Ses chenilles en tandem permettent au MTGR de progresser y compris sur des marches ou des débris, autre facteur essentiel dans sa conception. La progression sur des marches peut être effectuée de manière automatique, le système assurant une stabilisation par déplacement du centre de gravité. Il peut également se retourner de manière automatique s’il venait à se retrouver sur le dos. Pour l’instant, c’est ainsi le seul robot israélien à avoir été utilisé dans les tunnels partant de la bande de Gaza. En condition optimale, la portée de la liaison line-of-sight est de 500 à 700 m ; dans les autres cas, en particulier dans les environnements fortement cloisonnés, on peut recourir à des répéteurs s’autoconnectant au réseau.
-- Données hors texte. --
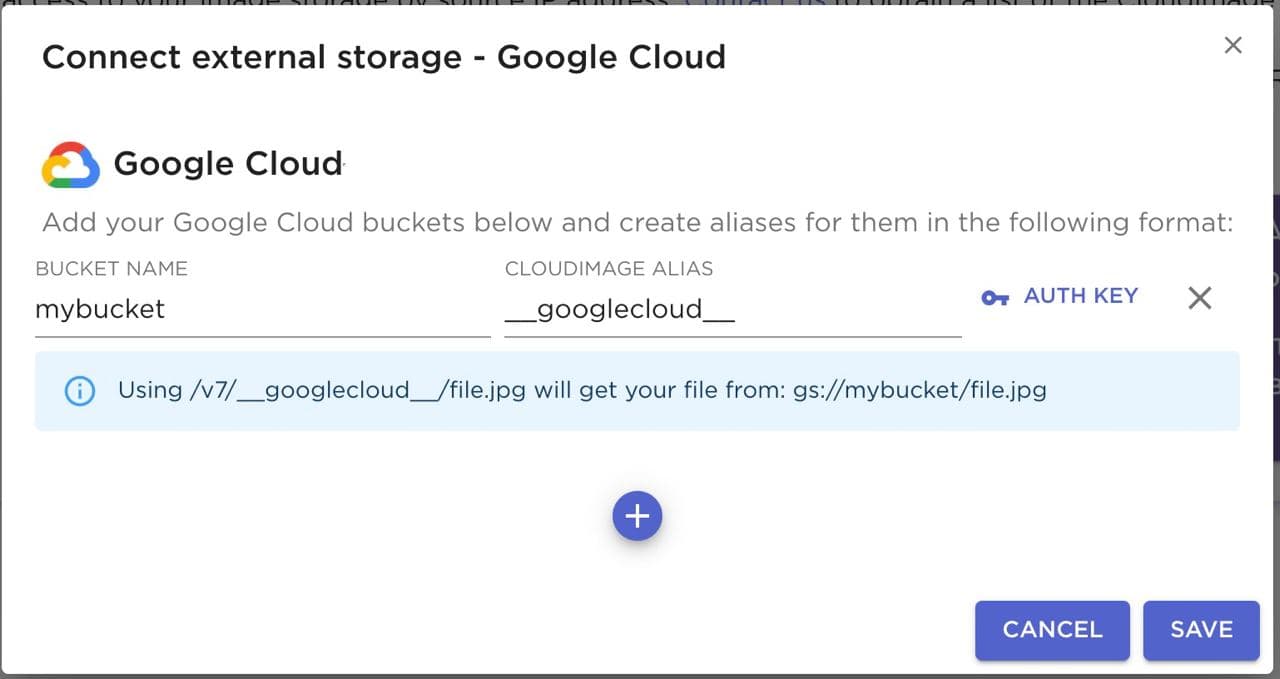This screenshot has height=679, width=1280.
Task: Close the Connect external storage dialog
Action: click(1233, 45)
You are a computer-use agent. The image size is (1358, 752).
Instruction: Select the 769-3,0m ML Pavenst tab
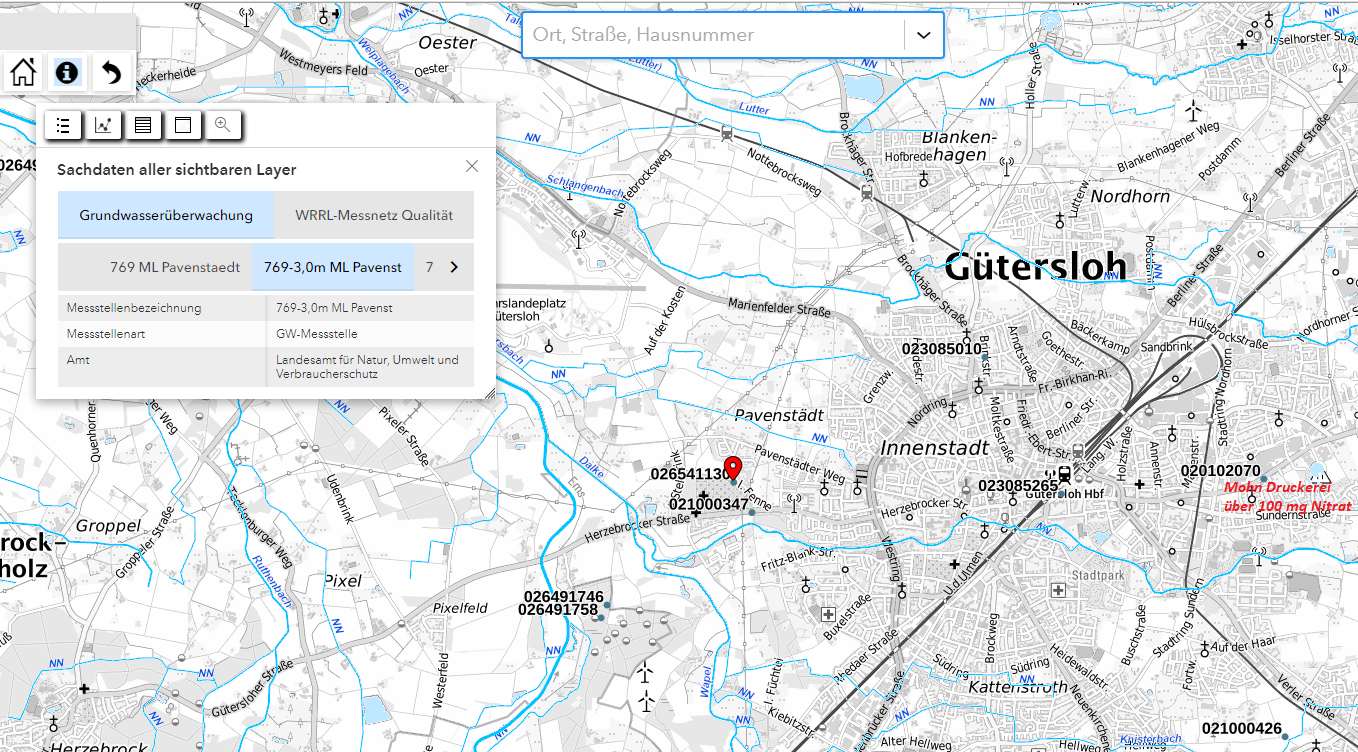[x=333, y=267]
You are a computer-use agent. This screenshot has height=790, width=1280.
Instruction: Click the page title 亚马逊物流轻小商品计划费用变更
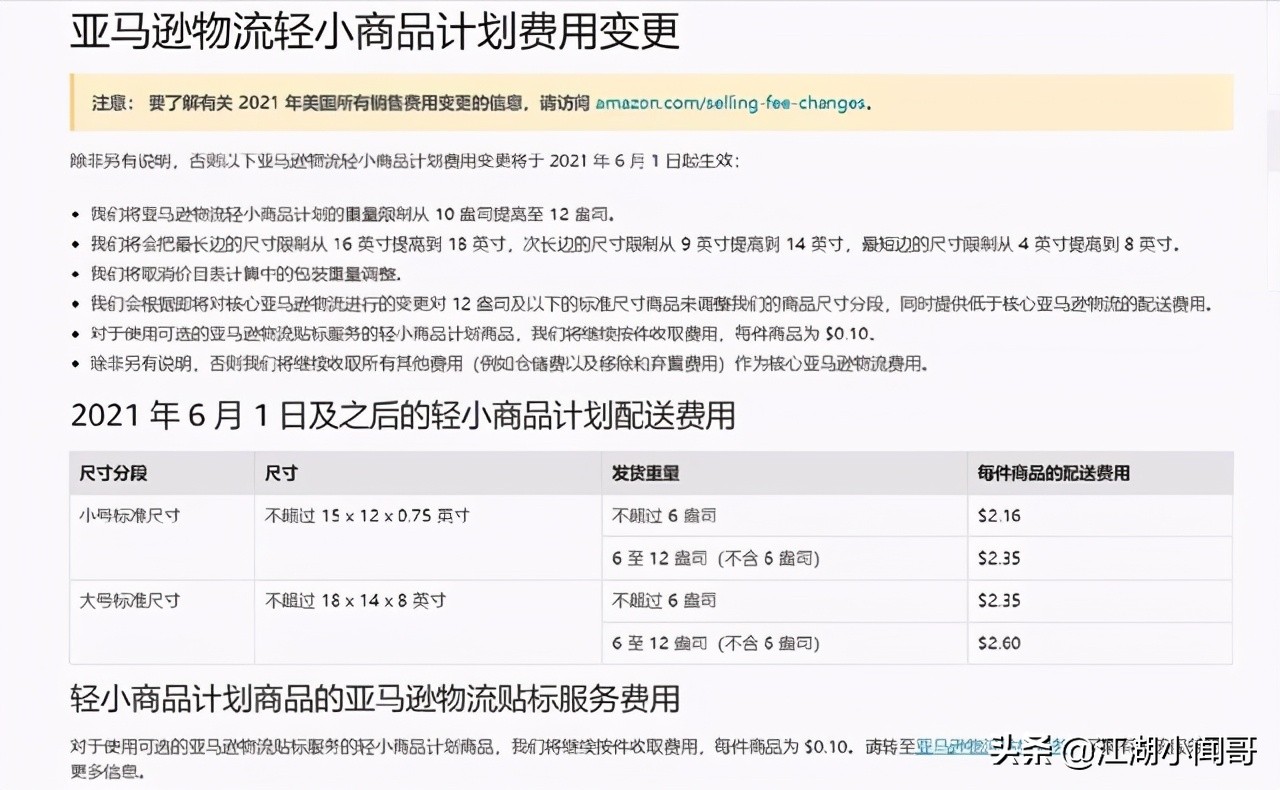(375, 32)
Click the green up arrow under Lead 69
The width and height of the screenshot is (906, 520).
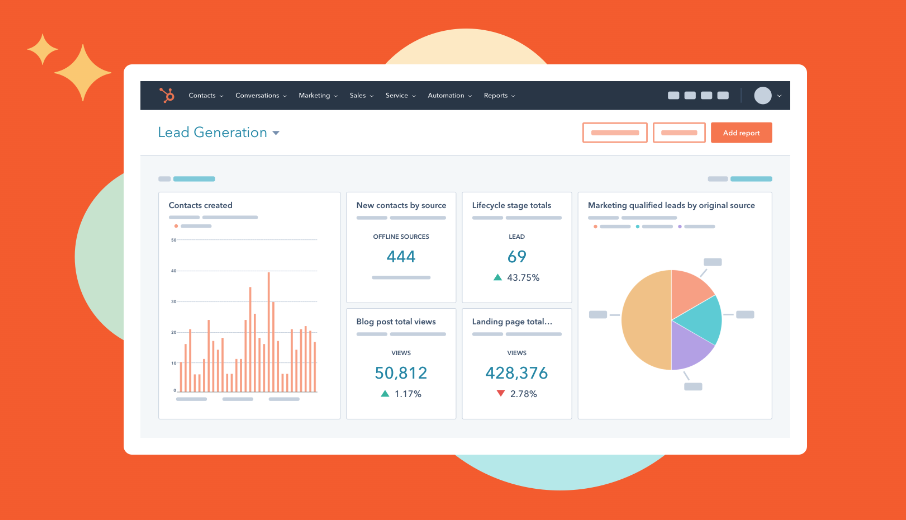[x=498, y=277]
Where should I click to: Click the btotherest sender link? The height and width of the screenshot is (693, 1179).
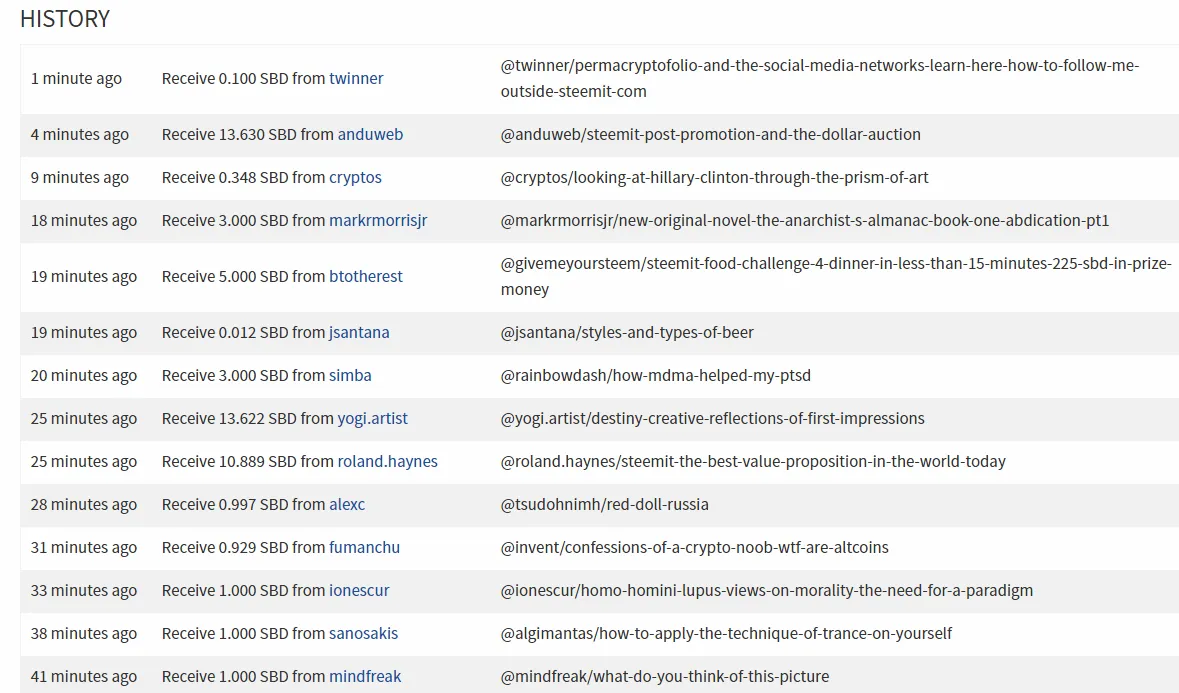[366, 276]
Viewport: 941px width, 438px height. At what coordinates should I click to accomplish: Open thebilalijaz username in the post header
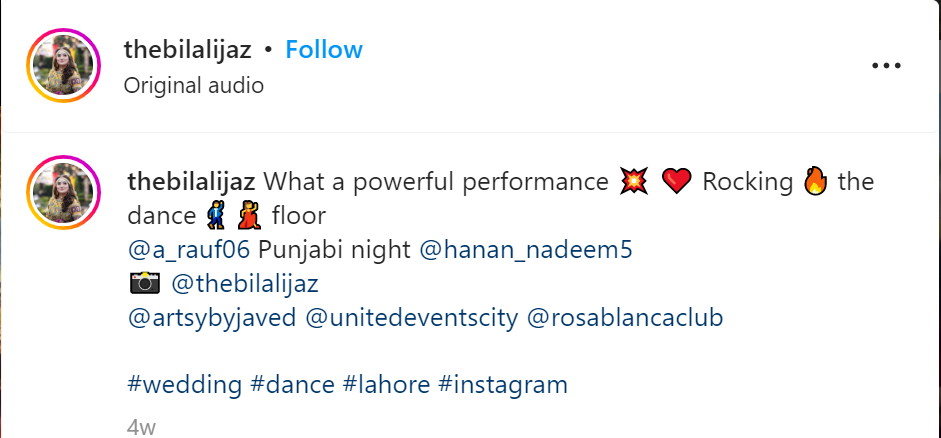(187, 50)
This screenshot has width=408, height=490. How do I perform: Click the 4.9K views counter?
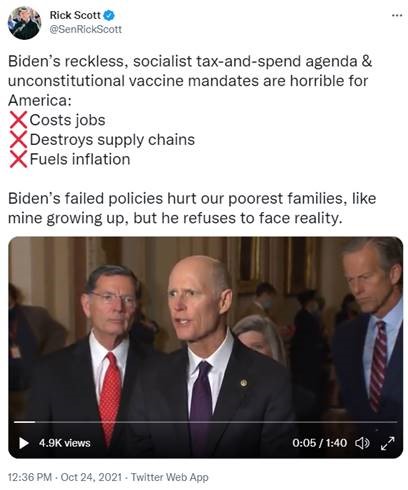65,443
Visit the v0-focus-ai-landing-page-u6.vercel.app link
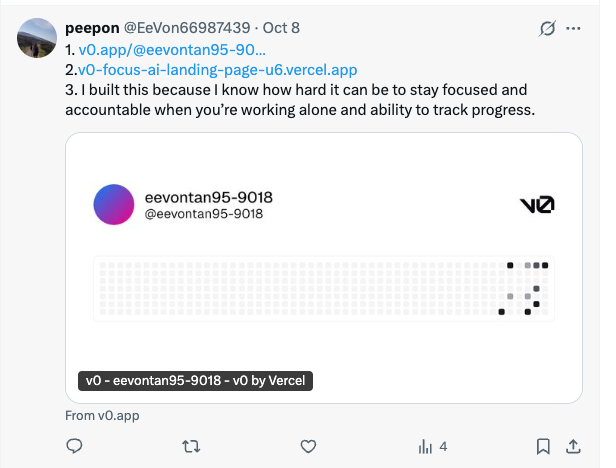This screenshot has width=616, height=468. pos(217,70)
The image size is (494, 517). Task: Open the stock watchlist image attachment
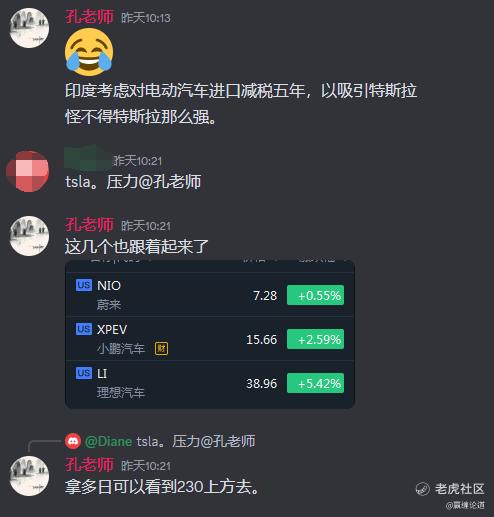[x=210, y=334]
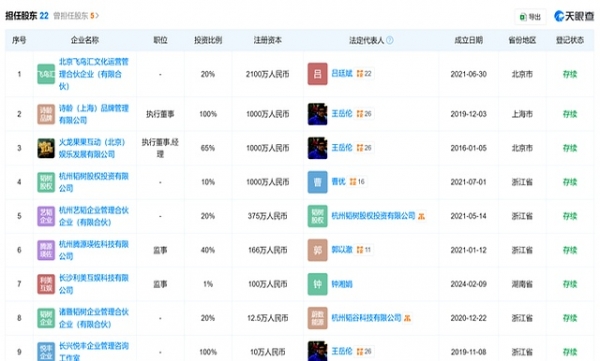Click the 注册资本 column header
600x361 pixels.
click(x=267, y=40)
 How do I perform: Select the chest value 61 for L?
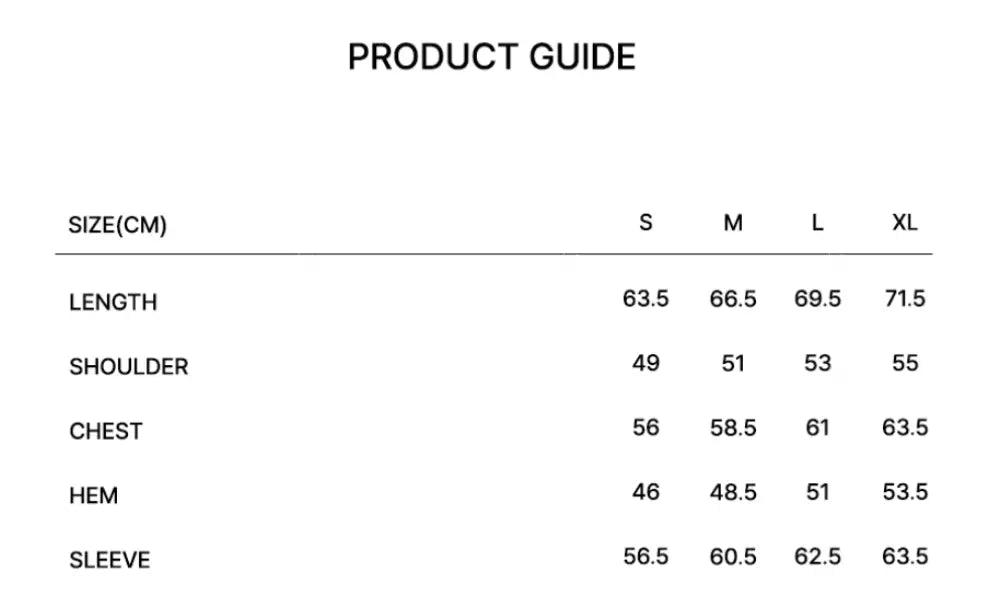[817, 428]
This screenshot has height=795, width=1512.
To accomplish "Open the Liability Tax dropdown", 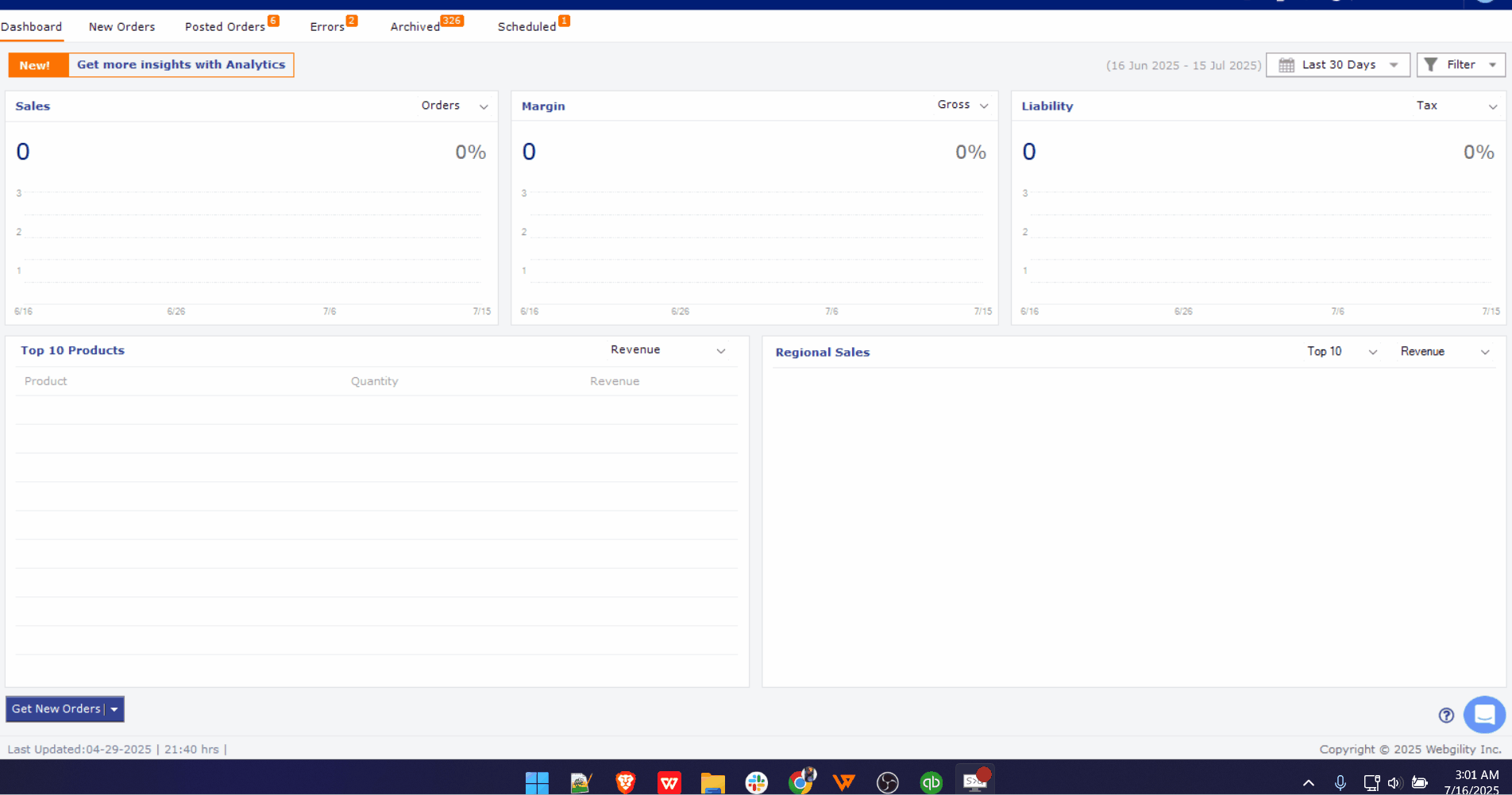I will pos(1492,106).
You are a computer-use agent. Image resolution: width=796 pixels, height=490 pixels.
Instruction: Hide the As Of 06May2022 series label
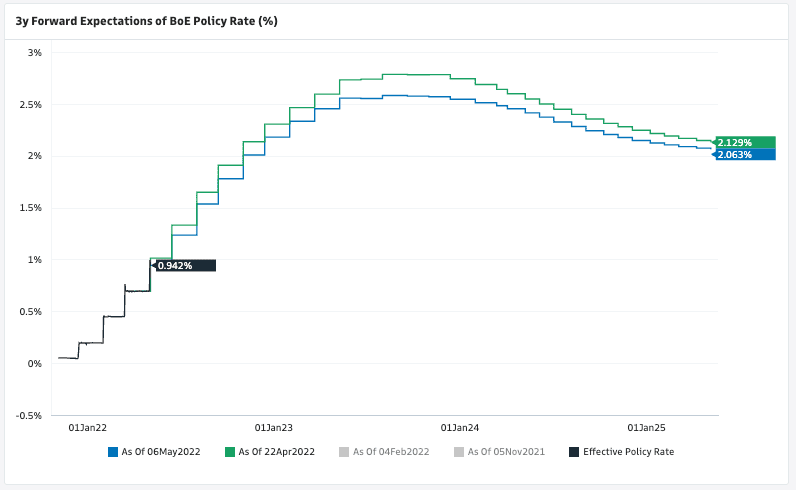click(x=161, y=452)
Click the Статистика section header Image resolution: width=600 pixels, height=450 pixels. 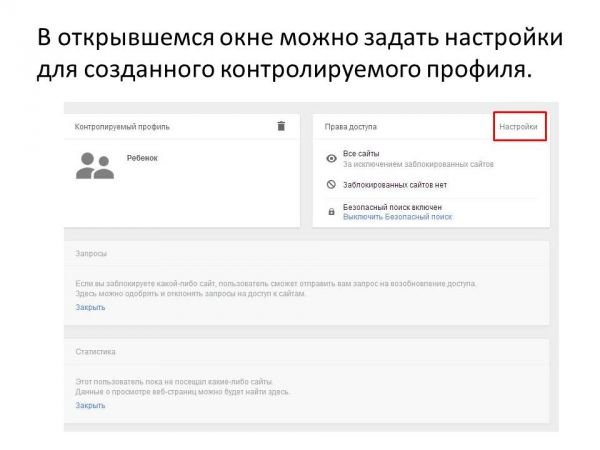tap(95, 352)
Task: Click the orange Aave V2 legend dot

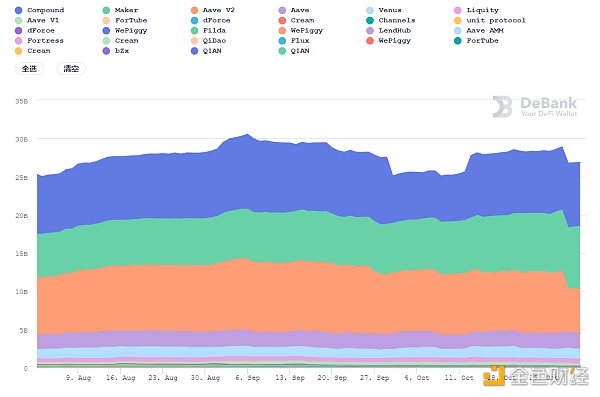Action: coord(194,10)
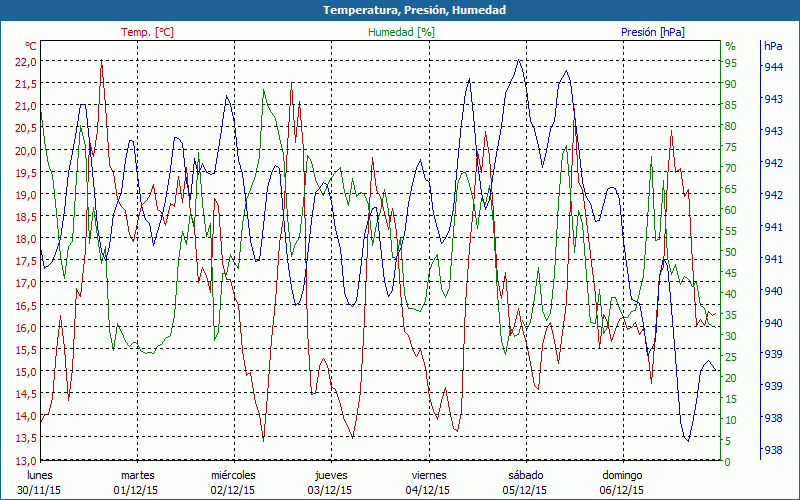The image size is (800, 500).
Task: Pick the sábado 05/12/15 date label
Action: coord(525,482)
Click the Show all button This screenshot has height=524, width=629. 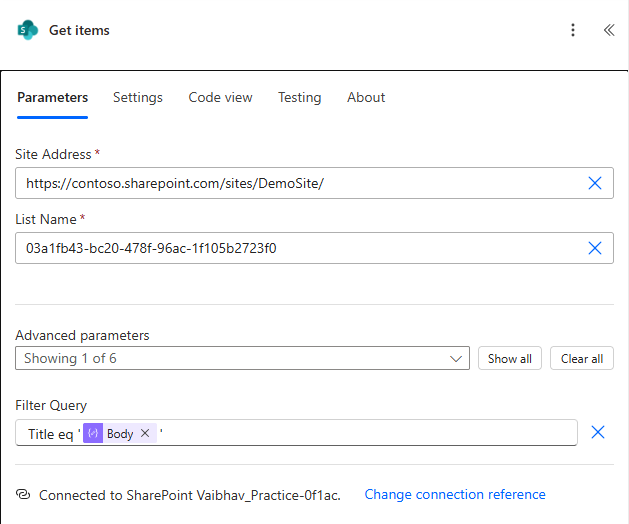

La charge utile, composée de capteurs, est variable et se positionne sur un rail Picatinny. Par ailleurs, une fois doté d’un bras, le robot peut tirer une charge de 20 kg. La commande de l’engin dispose d’une mémoire de 65 Gb, permettant de conserver les images prises au cours d’une reconnaissance.
Outre un throwbot (robot lançable), l’industriel présentait également le fardier robotisé Probot. Avec une masse à vide de 250 kg, il peut transporter jusqu’à 750 kg de charge utile. Il est doté d’une propulsion électrique, le rendant discret des points de vue acoustique mais aussi IR, le tout avec une vitesse maximale de 8,5 km/h. Son endurance est respectable : de huit à douze heures selon les terrains rencontrés. Il peut être commandé par la même console que le MTGR ou par un joystick tenant dans la main, permettant un suivi automatique par un soldat ou depuis un véhicule. Seul bémol, sa vitesse limitée peut, dans certains cas de figure, constituer un inconvénient.

Quelles évolutions ?
Le domaine de la robotique terrestre évolue peu à peu, mais plusieurs obstacles continuent de limiter l’utilité des systèmes. Le premier est d’ordre cognitif : opérer un tel engin implique de se concentrer sur ses commandes. Si elles sont de plus en plus intuitives, ce qui est vu nécessite cependant d’y porter attention. Autrement dit, le robot n’est pas tant l’auxiliaire du soldat débarqué que celui de l’unité dans laquelle il est intégré : l’opérateur doit pouvoir bénéficier de la protection de ses camarades lorsqu’il est focalisé sur les tâches permises par le robot. Le problème est bien connu : qui dit meilleure ergonomie dit aussi champ opérationnel plus important – plus peut être fait – pour une unité dont les ressources humaines sont par définition restreintes. À ce stade, il n’est pas dit que même une plus grande intelligence artificielle palliera ces limitations…

Note
(1) Lequel n’est pas nouveau : outre que la tendance actuelle est au contrôle le plus précis possible des effets, la possibilité d’une perte totale de contrôle est l’antithèse même de la logique militaire. Durant la Deuxième Guerre mondiale, l’US Air Force avait ainsi refusé le développement d’armes biologiques, au motif que leurs effets pourraient ne pas être localisés.

Article paru dans DSI n°125, septembre-octobre 2016.